The Role of the REALTOR
It is, of course, silly to suggest that letting homeowners make the syndication decision devalues the REALTOR, since a REALTOR does so much more than just provide a conduit to websites. But in case there are such insecure folks out there, let’s spell out the role of the REALTOR and the broker in such a system.
The REALTOR would provide guidance, counsel, and advice to the client on which websites would generate the most bang for the buck. The average ignorant homeowner might just say, “Syndicate everywhere! More eyes the better!” The REALTOR could explain that putting one’s home — emotion and personal pride, remember — on DiscountHouses.com or on TeenageLoveShacksForSale.com might not be in the client’s best interest.
More seriously, the REALTOR might offer some real advice on which websites and apps generate the most visits, most activity, most serious inquiries, etc. Just doing that makes the REALTOR seem like a real marketing expert in the eyes of most consumers (i.e., everybody that doesn’t work in the real estate internet space).
The REALTOR might advise the client on whether paying $99.99 (or whatever the price) to exclude other agents is worth doing or not. Arguments both ways could be brought up, and the ultimate decision is up to that individual REALTOR and that individual homeowner.
The REALTOR, through her brokerage or her MLS, can provide the Dashboard tool to the homeowner so that he can make his own decisions. And through that same Dashboard, the homeowner would be able to get all kinds of reports on traffic, activity, inquiries, etc. etc. that are available to REALTORS today. The homeowner would likely ask the REALTOR to explain the data and what it means, and voila, yet another opportunity for the REALTOR to shine! It ain’t the data, but the interpretation of the data that matters, after all.
I see so many opportunities for REALTORS to provide value, to impress the client, and to shine here.
Isn’t Upstream Perfect For This?
And when you think about it, isn’t Project Upstream, which wants to be the single source of truth for the industry, be absolutely perfect for this role?
Take the data utility Upstream is building, take the one piece that deals with syndication, and make it into a white-labeled tool for brokers and REALTORS to give to their homeowner clients. Let them make the decision on where, how, when, and under what terms their own home will be shown on various portals.

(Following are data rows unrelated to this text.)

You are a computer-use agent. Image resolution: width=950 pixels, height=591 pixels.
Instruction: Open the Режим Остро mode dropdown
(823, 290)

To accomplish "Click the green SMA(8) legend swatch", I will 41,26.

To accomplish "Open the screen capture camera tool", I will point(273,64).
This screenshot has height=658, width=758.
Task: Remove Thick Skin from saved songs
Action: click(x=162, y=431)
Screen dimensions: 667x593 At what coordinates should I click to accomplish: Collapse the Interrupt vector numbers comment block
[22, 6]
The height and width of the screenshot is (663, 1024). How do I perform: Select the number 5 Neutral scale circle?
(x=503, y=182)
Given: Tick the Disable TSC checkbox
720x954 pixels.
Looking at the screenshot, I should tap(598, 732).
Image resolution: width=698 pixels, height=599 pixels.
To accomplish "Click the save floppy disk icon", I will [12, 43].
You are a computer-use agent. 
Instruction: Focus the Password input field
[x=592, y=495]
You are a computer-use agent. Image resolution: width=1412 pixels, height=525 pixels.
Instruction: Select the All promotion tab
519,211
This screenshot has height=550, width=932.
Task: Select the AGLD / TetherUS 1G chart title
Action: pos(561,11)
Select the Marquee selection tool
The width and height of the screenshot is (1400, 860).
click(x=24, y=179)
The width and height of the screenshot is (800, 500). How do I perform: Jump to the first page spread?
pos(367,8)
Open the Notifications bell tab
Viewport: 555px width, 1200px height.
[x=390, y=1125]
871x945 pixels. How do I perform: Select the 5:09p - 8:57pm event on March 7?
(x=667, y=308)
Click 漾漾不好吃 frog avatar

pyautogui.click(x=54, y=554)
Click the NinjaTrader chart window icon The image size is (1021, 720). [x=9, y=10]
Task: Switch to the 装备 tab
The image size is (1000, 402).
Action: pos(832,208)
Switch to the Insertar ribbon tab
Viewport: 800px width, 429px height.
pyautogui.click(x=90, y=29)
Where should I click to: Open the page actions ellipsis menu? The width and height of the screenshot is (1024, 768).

There is zero interference with the role of the MLS, which is a broker-to-broker network for facilitating cooperation and compensation. It would create huge value opportunities for brokers and REALTORS who are participating in Upstream, as they get multiple opportunities to impress the homeowner (see above). Putting the decision in the homeowner’s hands completely eliminates any hint of anti-trust issues or appearance of impropriety/conflict.
Why Haven’t We Thought of This Before?
So… what do you think? The real estate intelligentsia, the best informed readers in the industry, are all here. 🙂 What do you think?